Carnival pores now raising up. Driven in part by the regret of pockets not filling, there are calls to do something to mark the spot normally occupied by the Carnival season.
But Sekon Sta is smarter than all of those who are belatedly rushing into the headlines. In the words of Sparrow: ‘Ah wish, I coulda go and shake he han’.
I might invite him to change his name to ‘First Sta’, in recognition of being the first to re-jig a carnival product for pandemic times.
My carnival pores are raised and carnival runs in my blood year round because I have always seen the wider perspective of the performing arts—of which Carnival is one important annual artistic expression of music, dance, theatre and design over a six week period.
During those preceding weeks, Carnival contains artistic expression, at least equal to that of the Mardi Gras days that Carnival Monday and Tuesday have become.
Regular readers will know that I have been calling for a re-engineered and re-branded Carnival season, recognising it for what it is: a first quarter of the year festival.
Readers will recall that I also have a bigger dream to solidify multi-seasonal performing arts bases with events at their respective cores, like the jazz arts, African and Indian sub-continent heritage, culinary and fashion month tours, as well as Divali and Hosay expressions—provided that in the case of the religious based festivals we consult the pundits and imams, so as not to make the sacred profane.
For example, in May 2016, I repeated ‘my recommendation that the Carnival season be expanded and marketed as a first quarter festival running from January to March into which 200 events, not necessarily directly related to the current and now unsatisfactory Carnival product, can be inserted to comprise an attractive tourism product’.
That’s what Sekon Sta did. He could not have his Sekon Sunday event, so he produced a show in a concert hall instead. That’s precisely the kind of show that should be running regularly during a first quarter festival—rebranded to attract event tourism beyond the Mardi Gras market.
I heard commentators saying on morning television, that Sekon Sta was ‘iconic’ and Carnival is not only wine and jam. If they mean what they say, where are the ideas, like some of us have, to better highlight the other aspects of Carnival rather than squeezing those aspects out of the band routes and other public spaces, and drowning them out with DJ music?

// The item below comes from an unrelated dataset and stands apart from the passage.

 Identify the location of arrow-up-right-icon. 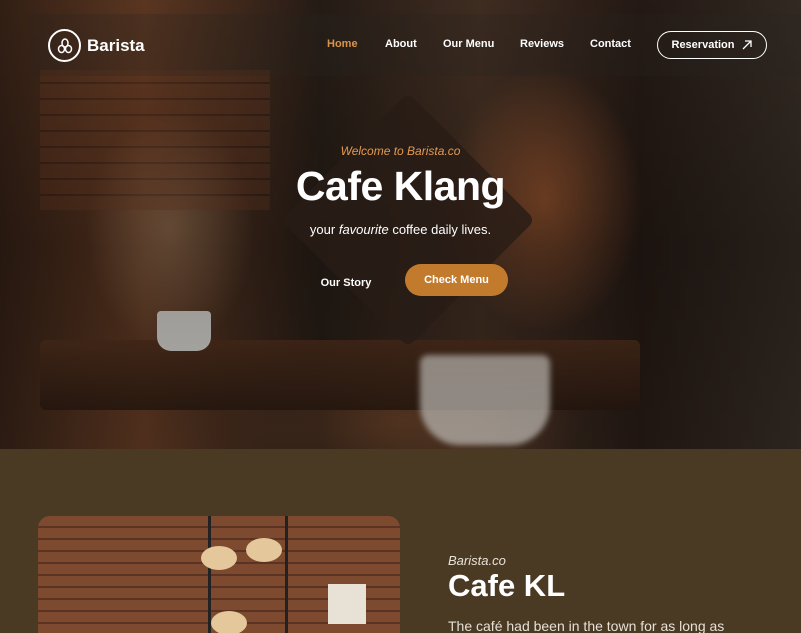
(748, 45).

Like well-known promoter Randy Glasgow and others don’t hear me. I refer to the lament last week that the call to do something to mark the Carnival spot came too late. Glasgow reportedly said that, had the call been made two months ago, a way could have been found to reasonably execute it, working with the authorities.

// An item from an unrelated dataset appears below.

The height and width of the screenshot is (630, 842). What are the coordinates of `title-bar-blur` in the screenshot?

Ten months ago, in April 2020, I wrote: ‘Covid 19 will force us to re-build our economy. We should place our vibrant performing arts at the core of the recovery agenda, not merely with the disproportionate focus on one transitory Carnival season, which we may not even have in 2021.
‘Its possible absence clears the way for re-consideration of diversification of the economy through the creative sector, and to do so on a varied multi-seasonal basis.’
That column was entitled: Contemplating the road to recovery. It advocated that, particularly ‘on the road to recovery, a decision should be made to invest in music and theatre enterprises to be operated by the performing groups themselves’.
For best results, I recommended that such investment should be free of manipulative political hands.
That column concluded: ‘Large scale international tourism will probably not recover for several years, but we must become ready and work meanwhile with discrete markets towards making Trinidad and Tobago a unique and authentic performing arts destination, full of well-organised, varied, multi-seasonal events, facilitating the rediscovery of exciting cultural event travel.’
Meanwhile the blinkered authorities want no dancing during 2021 concerts, but there was no dancing ban in their Covid, risk-laden, election motorcades in 2020 and none now in Tobago.